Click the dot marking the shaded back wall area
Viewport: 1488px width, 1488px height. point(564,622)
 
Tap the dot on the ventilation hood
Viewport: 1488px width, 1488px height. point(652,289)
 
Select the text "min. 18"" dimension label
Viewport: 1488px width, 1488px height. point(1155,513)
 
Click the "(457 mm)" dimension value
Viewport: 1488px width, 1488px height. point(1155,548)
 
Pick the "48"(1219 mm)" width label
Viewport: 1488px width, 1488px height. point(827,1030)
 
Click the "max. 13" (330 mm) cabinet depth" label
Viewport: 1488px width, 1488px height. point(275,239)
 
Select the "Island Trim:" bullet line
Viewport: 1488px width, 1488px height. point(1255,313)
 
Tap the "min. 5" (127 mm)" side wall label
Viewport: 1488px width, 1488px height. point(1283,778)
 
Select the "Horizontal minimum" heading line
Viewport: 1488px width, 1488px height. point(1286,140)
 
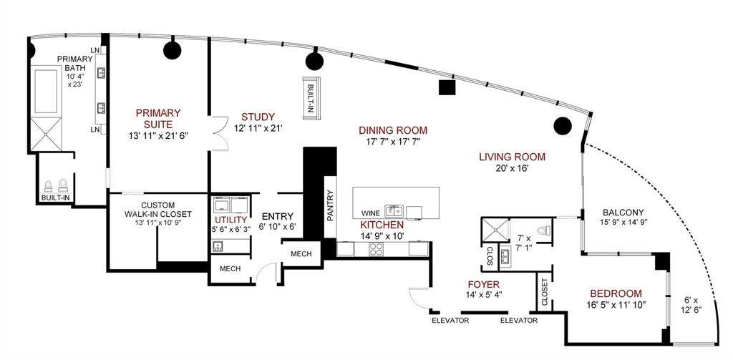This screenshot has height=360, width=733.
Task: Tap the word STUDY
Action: pos(258,117)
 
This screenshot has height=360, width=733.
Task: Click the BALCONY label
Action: pos(623,212)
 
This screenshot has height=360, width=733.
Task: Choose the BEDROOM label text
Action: pos(616,293)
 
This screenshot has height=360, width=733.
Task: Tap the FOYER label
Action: pos(482,283)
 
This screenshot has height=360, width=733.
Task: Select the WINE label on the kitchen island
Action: pos(369,213)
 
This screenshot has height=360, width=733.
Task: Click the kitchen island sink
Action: pos(393,210)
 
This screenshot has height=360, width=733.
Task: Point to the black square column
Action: pos(447,87)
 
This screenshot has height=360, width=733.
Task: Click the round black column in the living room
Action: pos(563,127)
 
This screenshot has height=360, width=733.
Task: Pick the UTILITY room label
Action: pos(231,220)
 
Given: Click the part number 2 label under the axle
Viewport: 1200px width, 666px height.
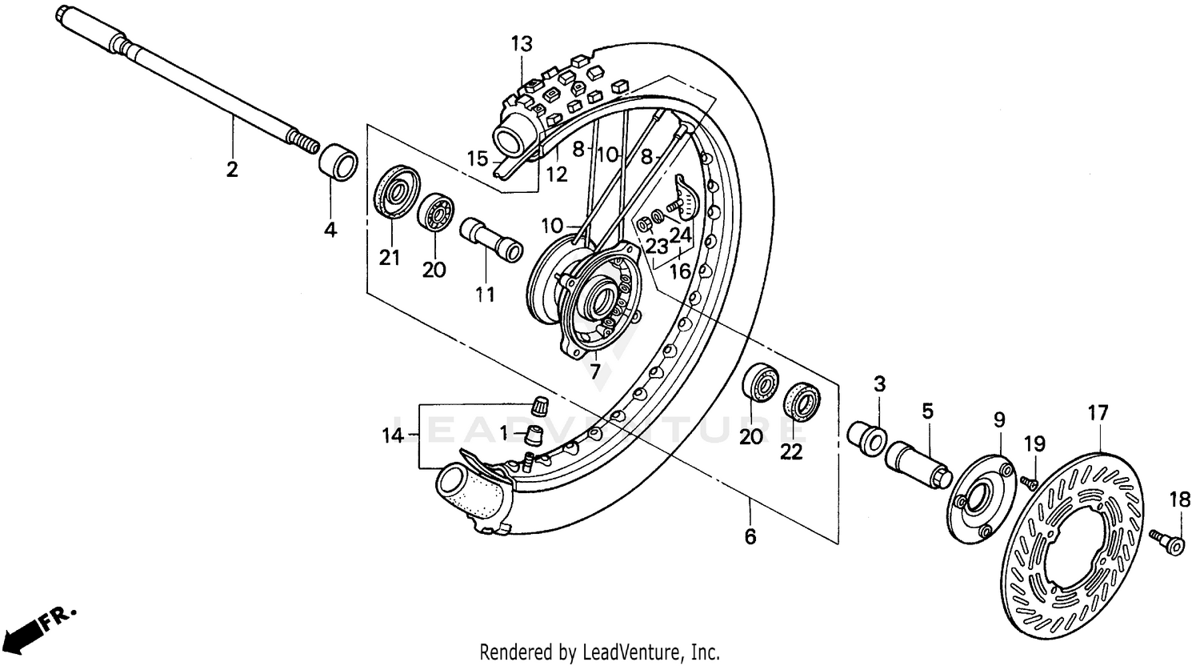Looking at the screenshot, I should click(x=232, y=170).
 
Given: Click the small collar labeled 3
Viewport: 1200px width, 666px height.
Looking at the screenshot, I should click(x=866, y=437).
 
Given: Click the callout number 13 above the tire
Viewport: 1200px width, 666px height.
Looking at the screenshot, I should click(x=522, y=44).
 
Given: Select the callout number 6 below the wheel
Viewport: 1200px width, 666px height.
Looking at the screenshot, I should click(x=750, y=536).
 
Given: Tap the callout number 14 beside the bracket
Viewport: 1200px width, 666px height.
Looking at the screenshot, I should click(x=393, y=435).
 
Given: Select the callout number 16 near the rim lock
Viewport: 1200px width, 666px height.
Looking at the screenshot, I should click(x=680, y=271).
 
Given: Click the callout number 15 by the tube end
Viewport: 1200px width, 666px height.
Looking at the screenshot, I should click(x=478, y=159).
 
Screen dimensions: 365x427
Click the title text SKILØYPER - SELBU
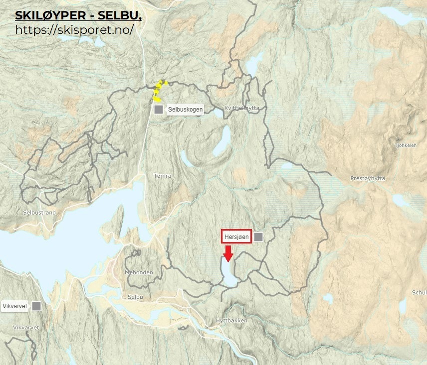pyautogui.click(x=78, y=15)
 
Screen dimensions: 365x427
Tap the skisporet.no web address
pyautogui.click(x=75, y=29)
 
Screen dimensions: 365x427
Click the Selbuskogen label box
pyautogui.click(x=185, y=109)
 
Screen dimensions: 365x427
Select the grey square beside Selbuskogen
pyautogui.click(x=159, y=109)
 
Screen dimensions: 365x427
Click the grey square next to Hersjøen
pyautogui.click(x=258, y=237)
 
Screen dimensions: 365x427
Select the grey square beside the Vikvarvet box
pyautogui.click(x=36, y=306)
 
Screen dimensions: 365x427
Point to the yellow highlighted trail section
pyautogui.click(x=159, y=91)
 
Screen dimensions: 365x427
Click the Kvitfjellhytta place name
pyautogui.click(x=242, y=108)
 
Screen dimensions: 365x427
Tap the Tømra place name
pyautogui.click(x=163, y=176)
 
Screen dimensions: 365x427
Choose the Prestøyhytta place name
pyautogui.click(x=368, y=178)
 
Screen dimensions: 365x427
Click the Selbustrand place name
pyautogui.click(x=39, y=212)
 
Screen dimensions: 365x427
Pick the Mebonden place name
pyautogui.click(x=139, y=272)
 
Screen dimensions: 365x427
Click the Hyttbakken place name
pyautogui.click(x=231, y=320)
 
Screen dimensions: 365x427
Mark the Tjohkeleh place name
pyautogui.click(x=405, y=146)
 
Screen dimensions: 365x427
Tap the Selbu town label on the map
pyautogui.click(x=135, y=297)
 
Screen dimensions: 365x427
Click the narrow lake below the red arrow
pyautogui.click(x=228, y=273)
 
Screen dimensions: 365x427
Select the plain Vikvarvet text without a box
§ §
Please return every line above that contains the word "Choose".

→ **TASK RESPONSE**:
Task: Choose the BEDROOM label text
Choose the Prestøyhytta place name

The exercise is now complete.